Reputation: 23
I am coding a dashboard, and I need to pull some data out of Microsoft SQL Server.
For a simple example, I have three tables, one master Category table, and two tables containing values linked to the Category table via a primary/foreign key relationship (Blue and Green value tables).
Using Microsoft SQL Sever (t-sql), I wish to total (sum) the values in the two value tables, grouped by the common category found in the category table.
Category Table
CategoryID (PK) | CategoryName
1 | Square
2 | Circle
Blue Table
BlueID (PK) | CategoryID (FK) | BlueValue | BlueMonth | BlueYear
1 | 1 | 10 | 6 | 2012
2 | 1 | 20 | 12 | 2012
3 | 2 | 5 | 6 | 2012
4 | 2 | 9 | 12 | 2012
5 | 1 | 12 | 6 | 2013
6 | 1 | 21 | 12 | 2013
7 | 2 | 4 | 6 | 2013
8 | 2 | 8 | 12 | 2013
Green Table
GreenID (PK)| CategoryID (FK) | GreenValue| GreenMonth| GreenYear
1 | 1 | 3 | 6 | 2012
2 | 1 | 6 | 12 | 2012
3 | 2 | 2 | 6 | 2012
4 | 2 | 7 | 12 | 2012
5 | 1 | 2 | 6 | 2013
6 | 1 | 5 | 12 | 2013
7 | 2 | 4 | 6 | 2013
8 | 2 | 8 | 12 | 2013
If I use the following SQL, I get the results I expect.
SELECT
[Category].[CategoryName],
SUM([Green].[GreenValue]) AS [GreenTotal]
FROM
[Category]
LEFT JOIN
[Green] ON [Category].[CategoryID] = [Green].[CategoryID]
GROUP BY
[Category].[CategoryName]
Results:
CategoryName | GreenTotal
Square | 16
Triangle | 21
However, if I add the Blue table, to try and fetch a total for BlueValue as well, my obviously incorrect T-SQL gives me unexpected results.
SELECT
[Category].[CategoryName],
SUM([Green].[GreenValue]) AS [GreenTotal],
SUM([Blue].[BlueValue]) AS [BlueTotal]
FROM
[Category]
LEFT JOIN
[Green] ON [Category].[CategoryID] = [Green].[CategoryID]
LEFT JOIN
[Blue] ON [Category].[CategoryID] = [Blue].[CategoryID]
GROUP BY
[Category].[CategoryName]
Incorrect Results:
CategoryName | GreenTotal | BlueTotal
Square | 64 | 252
Triangle | 84 | 104
The results all seem to be out by a factor of 4, which is the total number of rows in each value table for each category.
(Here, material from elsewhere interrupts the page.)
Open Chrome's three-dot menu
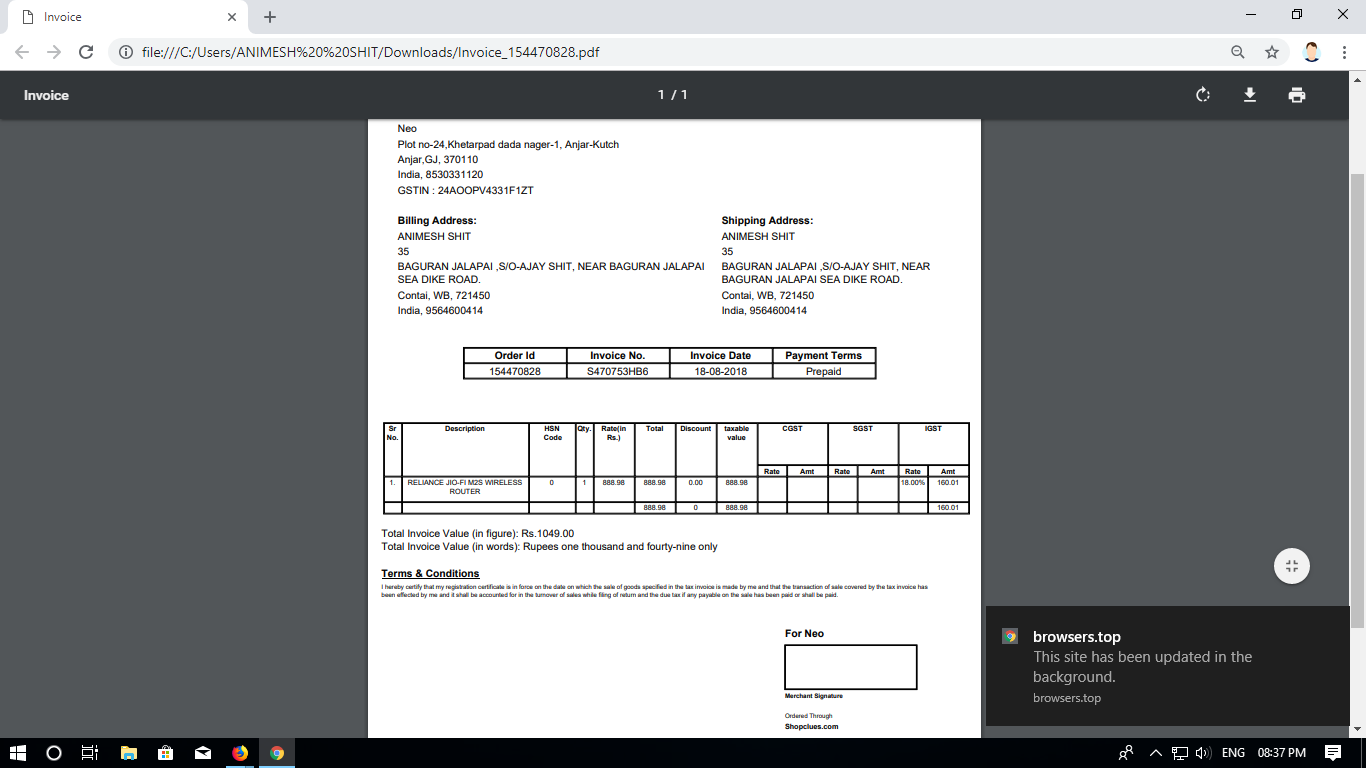Screen dimensions: 1366x768 point(1345,52)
I am aiming to see the following results:
CategoryName | GreenTotal | BlueTotal
Square | 16 | 63
Triangle | 21 | 26
I would be over the moon if someone could tell me what on earth I am doing wrong?
Thanks, Mark.
Upvotes: 2
Views: 440
Reputation: 206
I also use CTE, find it easier on the eye - but rank the selects internal.
/*
create table Category ( CategoryId Integer, CategoryName nvarchar(50) )
create table Green ( CategoryId Integer, GreenValue Integer )
create table Blue ( CategoryId Integer, BlueValue Integer )
insert into Category VALUES (1,'Square'),(2,'Circle')
insert into Blue VALUES (1,10),(1,20),(2,5),(2,9),(1,12),(1,21),(2,4),(2,8)
insert into Green VALUES (1,3),(1,6),(2,2),(2,7),(1,2),(1,5),(2,4),(2,8)
*/
with CatSums(ColorRank, CategoryId, CategoryValue) as
(
select 1, CategoryId, GreenValue from Green
union all
select 2, CategoryId, BlueValue from Blue
)
select
C.CategoryName,
Sum(case when ColorRank = 1 then CategoryValue else 0 end) as GreenTotal,
Sum(case when ColorRank = 2 then CategoryValue else 0 end) as BlueTotal
from CatSums S left join Category C on C.CategoryId = S.CategoryId
group by C.CategoryName
Upvotes: 0
Reputation: 17171
What you're getting is a Cartesian product. You can see the effects of this by removing the grouping and looking through the data.
For example; if your green table contained 2 rows and your blue table contained 4, your join would return a total of 8 records.
To resolve the problem, well, you're nearly there. You've got all the right pieces, just not put them together quite right.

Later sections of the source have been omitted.